Cahilliği savunmayı ve eğitimsizliği zorlamayı demokrasi örneği olarak sunan bir demokrasi kuramcısı dünya yüzeyinde var mıdır?

Demokrasi dünya yüzeyinde feodal ayrıcalıklara karşı burjuvazi önderliğinde toplumun geniş kesimlerinin oydaşımıyla gelişmeye başlayan bir süreç değil midir?

* * *

Değerli okurlarım, ne yazık ki YCHP yönetimi de bu yalan kervanına katılmış görünmektedir…
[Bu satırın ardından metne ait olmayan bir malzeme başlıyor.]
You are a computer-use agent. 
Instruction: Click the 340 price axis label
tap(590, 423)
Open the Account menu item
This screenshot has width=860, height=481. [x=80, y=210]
Ancak CHP vardır. Ve görülecektir ki, 2000’lerin ilk çeyreğinde özgürleştirici bir tarihsel güç olarak bu karanlık emperyalist oyunların ipliğini pazara çıkaracak aktör, Mustafa Kemal Atatürk’ün ilke ve devrimleri ve aşağıdaki büyük öngörüsü ışığında çözümler üretecek CHP olacaktır:


“…İstiklal ve Cumhuriyetine kastedecek düşmanlar, bütün dünyada emsali görülmemiş bir galibiyetin mümessili olabilirler. Cebren ve hile ile aziz vatanın, bütün kaleleri zaptedilmiş, bütün tersanelerine girilmiş, bütün orduları dağıtılmış ve memleketin her köşesi bilfiil işgal edilmiş olabilir. Bütün bu şeraitten daha elim ve daha vahim olmak üzere, memleketin dahilinde, iktidara sahip olanlar gaflet ve dalalet ve hatta hıyanet içinde bulunabilirler. Hatta bu iktidar sahipleri şahsi menfaatlerini, müstevlilerin siyasi emelleriyle tevhit edebilirler. Millet, fakr ü zaruret içinde harap ve bitap düşmüş olabilir.

Ey Türk istikbalinin evladı! İşte, bu ahval ve şerait içinde dahi, vazifen; Türk İstiklal ve Cumhuriyetini kurtarmaktır! Muhtaç olduğun kudret, damarlarındaki asil kanda mevcuttur!”